DeepMind trains robots to insert USB keys and stack colored blocks

Robots perform better at a range of tasks when they draw on a growing body of experience. That's the assertion of a team of researchers hailing from DeepMind, who in a preprint paper propose a technique called reward sketching. They claim it's an effective way of eliciting human preferences to learn a reward function -- a function describing how an AI agent should behave -- that can be used to retrospectively annotate all historical data, collected for different tasks with predicted rewards for the new task. This annotated data set can then be used to learn manipulation policies, the team says, or probability distributions over actions given certain states, with reinforcement learning from visual input without interaction with a real robot.

The work builds on a DeepMind study published in January 2020, which described a technique -- continuous-discrete hybrid learning -- that optimizes for discrete and continuous actions simultaneously, treating hybrid problems in their native form. As something of a precursor to that paper, in October 2019, the Alphabet subsidiary demonstrated a novel way of transferring skills from simulation to a physical robot.

"[Our] approach makes it possible to scale up RL in robotics, as we no longer need to run the robot for each step of learning. We show that the trained batch [reinforcement learning] agents, when deployed in real robots, can perform a variety of challenging tasks involving multiple interactions among rigid or deformable objects," wrote the coauthors of this latest paper. "Moreover, they display a significant degree of robustness and generalization. In some cases, they even outperform human teleoperators."

As the team explains, at the heart of reward sketching are three key ideas: efficient elicitation of user preferences to learn reward functions, automatic annotation of all historical data with learned reward functions, and harnessing the data sets to learn policies from stored data via reinforcement learning.

For instance, a human teleoperates a robot with a six-degree-of-freedom mouse and a gripper button or a handheld virtual reality controller to provide first-person demonstrations of a target task. To specify a new target task, the operator controls the robot to provide several successful (and optionally unsuccessful) examples of completing the task, and these demonstrations help to bootstrap the reward learning by providing examples of successful behavior with high rewards.

In the researchers' proposed approach, all robot experience -- including demonstrations, teleoperated trajectories, human play data, and experience from the execution of either scripted or learned policies -- is accumulated into what's called NeverEnding Storage (NES). A metadata system implemented as a relational database ensures it's appropriately annotated and queried; it attaches environment and policy metadata to every trajectory, as well as arbitrary human-readable labels and reward sketches.

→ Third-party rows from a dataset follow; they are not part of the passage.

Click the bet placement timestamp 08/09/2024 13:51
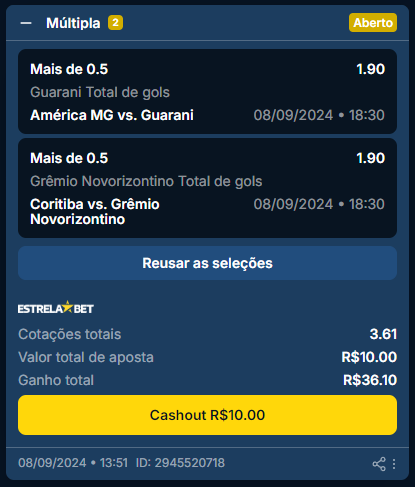The width and height of the screenshot is (415, 487). click(x=73, y=463)
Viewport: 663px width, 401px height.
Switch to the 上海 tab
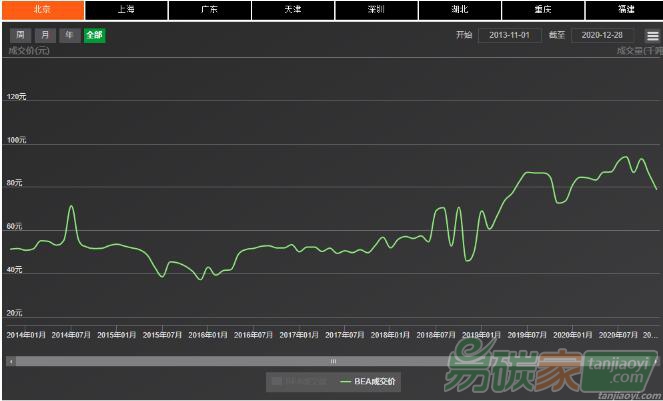tap(126, 9)
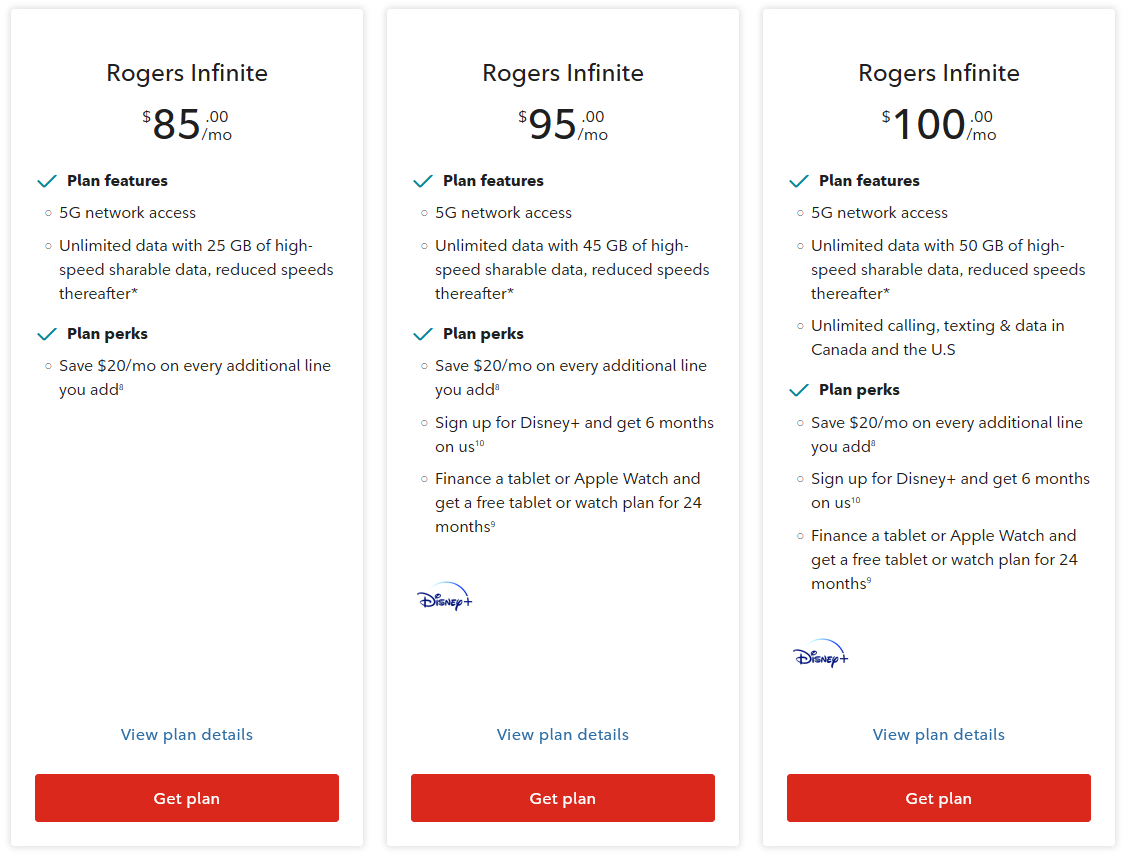Open View plan details for $85 plan

187,735
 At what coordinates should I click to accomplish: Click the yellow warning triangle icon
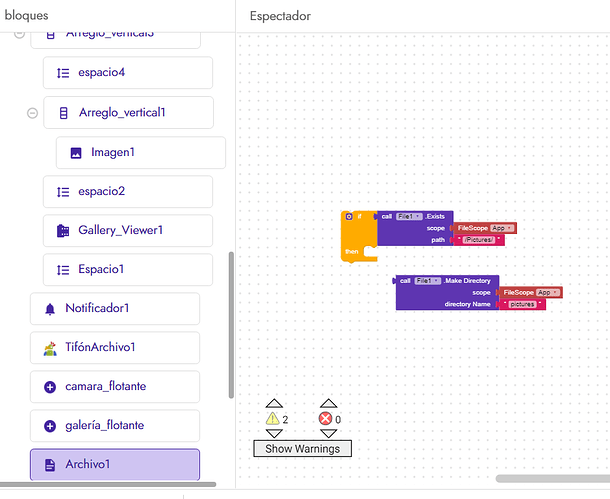point(273,420)
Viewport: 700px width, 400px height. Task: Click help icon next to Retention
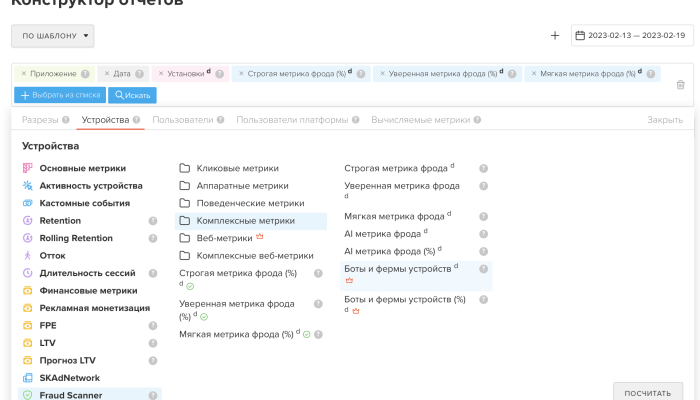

In the reward-sketching phase, humans annotate a subset of episodes from NES (including task-specific demos) with annotations of reward, using a technique that allows a single person to produce hundreds of annotations per minute. These annotations feed into a reward model that's then used to predict reward values for all experience in NES, so that all historical data in a training policy for a new task can be leveraged without requiring manual annotation of the whole repository.

An agent is trained with 75% of the batch drawn from the entirety of NES and 25% from the data specific to the target task. Then, it's deployed to a robot, which enables the collection of more experience to be used for reward sketching or reinforcement learning.

In experiments, the DeepMind team used a Sawyer robot with a gripper and a wrist force-torque sensor. Observations were provided by three cameras around a cage, as well as two wide-angle cameras and one depth camera mounted at the wrist and proprioceptive sensors in the arm. In total, the team collected over 400 hours of multiple-camera videos of proprioception -- i.e., perception or awareness of position and movement) -- and actions from behavior generated by human teleoperators, as well as random, scripted, and policies.

The researchers trained multiple reinforcement learning agents in parallel for 400,000 steps and evaluated the most promising on the real-world robot. Tasked with lifting and stacking rectangular objects, the Sawyer successfully lifted 80% of the time and stacked 60% of the time, and 80% and 40% of the time when those objects were positioned in "adversarial" ways. Perhaps more impressively, in a separate task involving the precise insertion of a USB key into a computer port, the agent -- when provided reward sketches from over 100 demonstrators -- reached over 80% success rate within 8 hours.

"The multi-component system allows a robot to solve a variety of challenging tasks that require skillful manipulation, involve multi-object interaction, and consist of many time steps," wrote the researchers. "There is no need to worry about wear and tear, limits of real time processing, and many of the other challenges associated with operating real robots. Moreover, researchers are empowered to train policies using their batch [reinforcement learning] algorithm of choice."

They leave to future work identifying ways to minimize human-in-the-loop training, and to minimize the agents' sensitivity to "significant perturbations" in the setup.